I am sure that we can get the transfer performance, threading and parallelism right, eventually if not immediately. Users' expectations and anger about capacity are my biggest fears. I am strongly tempted to offer only content-server style access so that the question of capacity and performance does not arise. I don't think it would be as nice (I would much prefer option 2), but it would provide "pull" capabilities while avoiding most of the large-library problems. More reflection is needed...

Adoby · 08-27-2012, 11:38 AM

Hashes actually never have to be computed on the device. They can be computed by Calibre and stored with the metadata. It doesn't even have to be hashes, a number that is incremented for each update of a book or metadata would do, as long as each book and set of metadata can be matched between devices. But as you say, it may not provide much benefit, if any at all.

The background connect I've mentioned before could be extended to also be used to keep the databases in sync, using low priority threads, but perhaps only when the device is charging and Calibre is active and option for background sync is activated.

To defuse anger about "poor performance" you could split CC into separate apps, that cooperate and share data.

1. Basic connection and "send to device from Calibre", along with an eBook browser and launcher. Like current version. (But with background receive mode added.

)

2. Addon to connect online to content server on Calibre and download books. The first of your options above.

3. Addon to allow remote offline Calibre browsing using a local copy of Calibre database and "queue fetch to device from Calibre". The second option above.

Charge for the first, and give the two others away for free, with a warning that they are only intended for users with adequate hardware and may not work as intended otherwise. That way you can perhaps minimize the anger from frustrated users?

Most likely it will be quicker to implement the online access, if I understand you correctly. Offline access may wait, until you see if there is a demand and you think it will increase sales.
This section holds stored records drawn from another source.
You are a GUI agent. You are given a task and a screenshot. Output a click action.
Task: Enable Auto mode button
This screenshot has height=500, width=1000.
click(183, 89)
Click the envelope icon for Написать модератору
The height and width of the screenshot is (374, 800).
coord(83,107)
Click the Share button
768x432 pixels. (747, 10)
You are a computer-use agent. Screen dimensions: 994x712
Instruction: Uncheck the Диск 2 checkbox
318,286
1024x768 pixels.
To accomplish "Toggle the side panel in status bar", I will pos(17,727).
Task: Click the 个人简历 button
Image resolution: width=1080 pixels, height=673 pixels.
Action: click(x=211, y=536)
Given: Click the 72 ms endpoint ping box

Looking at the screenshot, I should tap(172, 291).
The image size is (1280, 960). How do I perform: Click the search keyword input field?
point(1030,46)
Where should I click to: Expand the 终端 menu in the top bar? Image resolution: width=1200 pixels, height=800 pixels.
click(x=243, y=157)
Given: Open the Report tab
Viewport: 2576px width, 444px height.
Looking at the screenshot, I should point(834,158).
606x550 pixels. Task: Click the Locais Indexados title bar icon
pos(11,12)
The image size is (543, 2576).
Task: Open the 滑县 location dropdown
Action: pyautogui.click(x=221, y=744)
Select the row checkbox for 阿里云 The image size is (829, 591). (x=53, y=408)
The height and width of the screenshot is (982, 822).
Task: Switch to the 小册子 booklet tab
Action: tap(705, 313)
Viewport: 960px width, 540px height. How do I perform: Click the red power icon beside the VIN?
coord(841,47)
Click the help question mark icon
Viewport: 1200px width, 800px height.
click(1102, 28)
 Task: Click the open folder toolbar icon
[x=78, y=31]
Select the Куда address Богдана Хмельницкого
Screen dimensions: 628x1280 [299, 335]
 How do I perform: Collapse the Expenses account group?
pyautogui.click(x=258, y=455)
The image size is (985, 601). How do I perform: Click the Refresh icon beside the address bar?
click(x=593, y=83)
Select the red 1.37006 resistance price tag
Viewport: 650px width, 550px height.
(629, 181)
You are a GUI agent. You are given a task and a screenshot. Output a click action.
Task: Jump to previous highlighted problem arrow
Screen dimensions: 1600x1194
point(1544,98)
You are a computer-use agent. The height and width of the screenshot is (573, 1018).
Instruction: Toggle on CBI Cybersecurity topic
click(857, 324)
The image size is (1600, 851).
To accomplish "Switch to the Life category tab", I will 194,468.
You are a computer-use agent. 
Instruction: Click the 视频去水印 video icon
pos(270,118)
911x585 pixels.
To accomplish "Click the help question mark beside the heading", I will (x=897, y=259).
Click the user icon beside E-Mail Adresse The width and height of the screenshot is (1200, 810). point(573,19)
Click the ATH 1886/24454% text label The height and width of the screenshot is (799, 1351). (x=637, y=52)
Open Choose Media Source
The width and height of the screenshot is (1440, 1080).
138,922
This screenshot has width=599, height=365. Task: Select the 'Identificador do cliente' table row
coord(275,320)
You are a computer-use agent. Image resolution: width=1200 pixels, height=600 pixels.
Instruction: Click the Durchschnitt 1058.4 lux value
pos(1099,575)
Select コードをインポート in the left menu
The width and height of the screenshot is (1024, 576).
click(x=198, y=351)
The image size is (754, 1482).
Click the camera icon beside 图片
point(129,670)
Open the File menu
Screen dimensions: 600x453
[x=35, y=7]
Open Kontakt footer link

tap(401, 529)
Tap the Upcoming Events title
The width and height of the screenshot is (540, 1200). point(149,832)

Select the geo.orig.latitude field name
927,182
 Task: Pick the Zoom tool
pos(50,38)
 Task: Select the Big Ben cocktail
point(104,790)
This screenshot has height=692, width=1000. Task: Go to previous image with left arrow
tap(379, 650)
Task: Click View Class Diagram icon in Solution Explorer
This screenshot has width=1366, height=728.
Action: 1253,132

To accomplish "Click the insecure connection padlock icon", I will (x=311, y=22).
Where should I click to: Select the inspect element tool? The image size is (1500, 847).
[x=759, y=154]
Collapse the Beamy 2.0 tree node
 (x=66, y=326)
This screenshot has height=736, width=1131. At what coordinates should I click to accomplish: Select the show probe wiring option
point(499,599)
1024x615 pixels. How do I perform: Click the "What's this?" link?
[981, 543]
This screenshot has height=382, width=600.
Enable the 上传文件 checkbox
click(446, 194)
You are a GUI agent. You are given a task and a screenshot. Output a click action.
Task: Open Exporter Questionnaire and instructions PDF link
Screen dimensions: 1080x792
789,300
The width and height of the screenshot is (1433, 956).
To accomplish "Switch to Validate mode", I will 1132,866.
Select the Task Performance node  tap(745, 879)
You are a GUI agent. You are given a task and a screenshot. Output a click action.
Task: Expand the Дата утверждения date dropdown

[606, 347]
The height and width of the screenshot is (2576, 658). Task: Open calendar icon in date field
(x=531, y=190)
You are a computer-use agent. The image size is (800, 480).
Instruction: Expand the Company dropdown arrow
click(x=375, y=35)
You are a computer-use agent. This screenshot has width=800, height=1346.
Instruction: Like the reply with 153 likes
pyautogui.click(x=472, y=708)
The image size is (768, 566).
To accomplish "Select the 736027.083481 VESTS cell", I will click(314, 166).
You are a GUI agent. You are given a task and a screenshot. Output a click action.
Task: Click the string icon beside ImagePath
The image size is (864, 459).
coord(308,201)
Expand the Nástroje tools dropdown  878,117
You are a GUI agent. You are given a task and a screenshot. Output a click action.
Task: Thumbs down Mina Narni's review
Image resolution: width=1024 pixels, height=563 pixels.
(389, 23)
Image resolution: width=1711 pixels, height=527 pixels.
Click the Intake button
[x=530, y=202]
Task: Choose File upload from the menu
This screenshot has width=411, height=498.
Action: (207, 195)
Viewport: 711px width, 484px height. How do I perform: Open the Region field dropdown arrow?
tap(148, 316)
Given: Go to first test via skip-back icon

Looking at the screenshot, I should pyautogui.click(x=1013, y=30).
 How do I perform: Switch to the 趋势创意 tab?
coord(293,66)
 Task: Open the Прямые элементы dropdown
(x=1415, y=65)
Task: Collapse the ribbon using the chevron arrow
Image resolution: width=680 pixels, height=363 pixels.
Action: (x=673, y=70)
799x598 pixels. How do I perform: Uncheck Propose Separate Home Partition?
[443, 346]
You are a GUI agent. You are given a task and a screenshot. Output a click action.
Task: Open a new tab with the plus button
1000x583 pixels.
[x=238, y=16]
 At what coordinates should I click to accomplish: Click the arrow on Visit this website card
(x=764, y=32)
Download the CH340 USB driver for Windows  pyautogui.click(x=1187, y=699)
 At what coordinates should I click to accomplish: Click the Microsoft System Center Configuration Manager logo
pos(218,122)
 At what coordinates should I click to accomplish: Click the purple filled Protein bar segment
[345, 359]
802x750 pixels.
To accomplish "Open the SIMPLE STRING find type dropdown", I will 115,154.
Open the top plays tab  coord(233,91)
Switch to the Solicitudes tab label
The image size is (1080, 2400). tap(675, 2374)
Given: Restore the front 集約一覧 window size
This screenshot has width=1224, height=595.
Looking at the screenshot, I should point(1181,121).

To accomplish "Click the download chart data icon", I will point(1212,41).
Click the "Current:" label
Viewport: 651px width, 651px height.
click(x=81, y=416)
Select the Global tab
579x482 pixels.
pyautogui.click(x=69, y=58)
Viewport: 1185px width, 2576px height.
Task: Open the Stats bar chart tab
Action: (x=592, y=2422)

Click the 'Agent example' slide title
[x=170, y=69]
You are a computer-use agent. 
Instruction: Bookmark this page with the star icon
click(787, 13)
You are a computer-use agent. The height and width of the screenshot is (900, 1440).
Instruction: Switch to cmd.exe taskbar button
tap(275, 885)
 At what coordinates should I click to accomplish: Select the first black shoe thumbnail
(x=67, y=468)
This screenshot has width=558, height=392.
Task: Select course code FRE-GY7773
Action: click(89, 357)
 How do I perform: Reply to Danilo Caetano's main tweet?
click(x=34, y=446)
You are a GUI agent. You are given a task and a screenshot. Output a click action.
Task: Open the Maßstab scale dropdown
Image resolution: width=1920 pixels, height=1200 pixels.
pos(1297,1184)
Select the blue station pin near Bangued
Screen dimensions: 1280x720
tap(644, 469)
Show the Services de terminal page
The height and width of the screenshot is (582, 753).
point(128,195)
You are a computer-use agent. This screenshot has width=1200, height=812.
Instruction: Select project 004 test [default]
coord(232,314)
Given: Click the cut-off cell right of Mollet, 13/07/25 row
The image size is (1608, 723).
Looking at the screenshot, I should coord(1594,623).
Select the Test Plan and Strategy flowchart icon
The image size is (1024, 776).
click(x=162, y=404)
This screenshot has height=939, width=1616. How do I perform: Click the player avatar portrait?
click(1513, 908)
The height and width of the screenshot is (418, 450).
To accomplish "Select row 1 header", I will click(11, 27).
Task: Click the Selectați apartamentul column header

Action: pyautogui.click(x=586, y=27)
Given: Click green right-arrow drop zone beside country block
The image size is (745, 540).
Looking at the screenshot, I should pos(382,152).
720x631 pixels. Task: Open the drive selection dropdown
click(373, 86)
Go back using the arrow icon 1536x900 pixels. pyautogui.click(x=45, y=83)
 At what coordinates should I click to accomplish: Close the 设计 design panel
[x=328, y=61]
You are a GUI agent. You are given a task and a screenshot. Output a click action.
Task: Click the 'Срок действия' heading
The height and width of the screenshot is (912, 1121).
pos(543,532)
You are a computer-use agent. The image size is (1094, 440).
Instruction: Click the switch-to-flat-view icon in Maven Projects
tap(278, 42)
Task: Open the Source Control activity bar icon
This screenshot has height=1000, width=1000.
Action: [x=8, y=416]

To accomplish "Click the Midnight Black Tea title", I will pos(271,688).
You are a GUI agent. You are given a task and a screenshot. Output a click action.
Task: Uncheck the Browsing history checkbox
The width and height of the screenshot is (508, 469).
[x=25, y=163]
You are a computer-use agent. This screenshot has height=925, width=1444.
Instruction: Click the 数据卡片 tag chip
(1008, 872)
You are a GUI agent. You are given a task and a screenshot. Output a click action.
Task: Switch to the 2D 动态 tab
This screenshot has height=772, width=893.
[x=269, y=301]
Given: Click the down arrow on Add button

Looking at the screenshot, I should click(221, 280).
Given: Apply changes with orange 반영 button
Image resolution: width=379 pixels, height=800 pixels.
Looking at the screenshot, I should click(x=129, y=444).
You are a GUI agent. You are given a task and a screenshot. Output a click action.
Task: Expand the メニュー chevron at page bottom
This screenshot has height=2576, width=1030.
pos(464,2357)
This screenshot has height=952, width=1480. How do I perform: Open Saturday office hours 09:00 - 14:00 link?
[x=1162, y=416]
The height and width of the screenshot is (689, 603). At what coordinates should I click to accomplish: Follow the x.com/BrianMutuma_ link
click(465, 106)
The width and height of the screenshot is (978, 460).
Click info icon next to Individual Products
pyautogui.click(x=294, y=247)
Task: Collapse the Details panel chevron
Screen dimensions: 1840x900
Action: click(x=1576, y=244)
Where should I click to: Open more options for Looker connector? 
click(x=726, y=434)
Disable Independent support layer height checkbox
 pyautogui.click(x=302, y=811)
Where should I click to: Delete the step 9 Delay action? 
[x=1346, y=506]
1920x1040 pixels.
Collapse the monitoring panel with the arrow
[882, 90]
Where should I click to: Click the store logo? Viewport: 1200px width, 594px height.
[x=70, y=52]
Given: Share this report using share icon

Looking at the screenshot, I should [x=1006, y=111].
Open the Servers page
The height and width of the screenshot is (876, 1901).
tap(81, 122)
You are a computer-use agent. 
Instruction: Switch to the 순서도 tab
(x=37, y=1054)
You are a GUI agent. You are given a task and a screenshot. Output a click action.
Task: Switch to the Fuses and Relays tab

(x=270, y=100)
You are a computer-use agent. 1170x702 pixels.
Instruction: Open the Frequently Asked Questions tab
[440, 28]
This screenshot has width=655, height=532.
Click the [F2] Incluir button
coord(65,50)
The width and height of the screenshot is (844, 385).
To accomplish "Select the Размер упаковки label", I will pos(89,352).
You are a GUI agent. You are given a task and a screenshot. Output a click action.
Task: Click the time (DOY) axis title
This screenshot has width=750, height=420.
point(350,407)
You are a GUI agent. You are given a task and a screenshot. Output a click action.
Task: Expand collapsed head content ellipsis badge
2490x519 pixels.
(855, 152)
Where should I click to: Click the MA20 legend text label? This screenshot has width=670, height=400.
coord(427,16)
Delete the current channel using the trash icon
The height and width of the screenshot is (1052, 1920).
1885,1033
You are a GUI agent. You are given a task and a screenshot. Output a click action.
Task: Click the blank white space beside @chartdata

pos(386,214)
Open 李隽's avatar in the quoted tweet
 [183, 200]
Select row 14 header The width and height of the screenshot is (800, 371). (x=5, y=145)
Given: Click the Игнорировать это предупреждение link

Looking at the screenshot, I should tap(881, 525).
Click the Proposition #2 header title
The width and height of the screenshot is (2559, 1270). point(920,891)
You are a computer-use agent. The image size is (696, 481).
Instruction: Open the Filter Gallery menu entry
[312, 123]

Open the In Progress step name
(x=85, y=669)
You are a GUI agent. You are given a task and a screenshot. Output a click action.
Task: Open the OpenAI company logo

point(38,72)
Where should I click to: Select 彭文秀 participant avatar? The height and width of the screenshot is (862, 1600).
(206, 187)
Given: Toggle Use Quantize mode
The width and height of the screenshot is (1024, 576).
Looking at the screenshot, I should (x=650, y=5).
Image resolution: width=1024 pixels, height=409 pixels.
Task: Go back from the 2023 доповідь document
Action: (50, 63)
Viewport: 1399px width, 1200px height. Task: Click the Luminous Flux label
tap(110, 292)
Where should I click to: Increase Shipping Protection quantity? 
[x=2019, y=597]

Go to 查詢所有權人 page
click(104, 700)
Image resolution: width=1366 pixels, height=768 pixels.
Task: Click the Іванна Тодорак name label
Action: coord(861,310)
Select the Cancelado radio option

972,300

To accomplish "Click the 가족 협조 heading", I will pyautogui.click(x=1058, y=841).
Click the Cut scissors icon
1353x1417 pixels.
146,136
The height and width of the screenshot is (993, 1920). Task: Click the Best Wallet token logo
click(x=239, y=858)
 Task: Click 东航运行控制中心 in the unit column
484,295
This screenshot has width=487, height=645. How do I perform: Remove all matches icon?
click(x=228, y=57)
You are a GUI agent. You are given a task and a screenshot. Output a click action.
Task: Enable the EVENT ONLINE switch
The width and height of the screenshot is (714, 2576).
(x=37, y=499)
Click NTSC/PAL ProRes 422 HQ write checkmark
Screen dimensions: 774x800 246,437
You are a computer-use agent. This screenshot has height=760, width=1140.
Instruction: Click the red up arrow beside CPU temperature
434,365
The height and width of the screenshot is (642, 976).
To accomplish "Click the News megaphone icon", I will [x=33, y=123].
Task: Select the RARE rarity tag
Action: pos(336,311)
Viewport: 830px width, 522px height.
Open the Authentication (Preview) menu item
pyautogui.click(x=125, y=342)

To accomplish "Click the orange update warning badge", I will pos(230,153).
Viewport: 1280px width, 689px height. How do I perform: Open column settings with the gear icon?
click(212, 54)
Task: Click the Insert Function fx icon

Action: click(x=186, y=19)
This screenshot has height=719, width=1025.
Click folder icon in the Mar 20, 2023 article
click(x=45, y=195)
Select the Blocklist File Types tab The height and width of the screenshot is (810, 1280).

I doubt it, unfortunately, I suspect most users would be happy with online access or the basic functionality.

edheil · 08-27-2012, 12:31 PM

For me personally, with a reasonable-sized library (only about 200 books right now), I would like option 2.

Either would be acceptable and useful, however. I'll leave it to people with huge libraries to say how they would like their situations to be handled.

ellett · 08-27-2012, 01:01 PM

For me, it's option 2. It would be all about pulling down the books that I had added to calibre that weren't already transferred.

I think I'll eventually end up with maybe 10,000 books, so the 30 minute+ timings are a concern. I think what I'd like is to be able to do a download of the complete calibre metadata on command, separately from "normal" CC startup. I could fire that up when I went to bed or otherwise had a chunk of time I wasn't going to be using CC and wouldn't care how long it took. Maybe a second CC start icon on Android that did the complete transfer, leaving the "normal" icon to do what it does now.

"Preparing your books" for my 2200+ books is now a momentary operation and I'd love to keep it that way, while transferring books is actually quicker wirelessly with CC than it is using USB connect and lettered disk drive on my Nook Simple Touch. If pull would significantly increase CC response time, I'd rather do without and continue to push.

The way I do things, I keep all my books on all devices, using calibre to "check-in" new arrivals and clean up the metadata so they sort correctly, have complete and accurate series information etc. Unless I get a new device or a major boo-boo wipes out my CC, I won't be pushing or pulling thousands, or even hundreds of books.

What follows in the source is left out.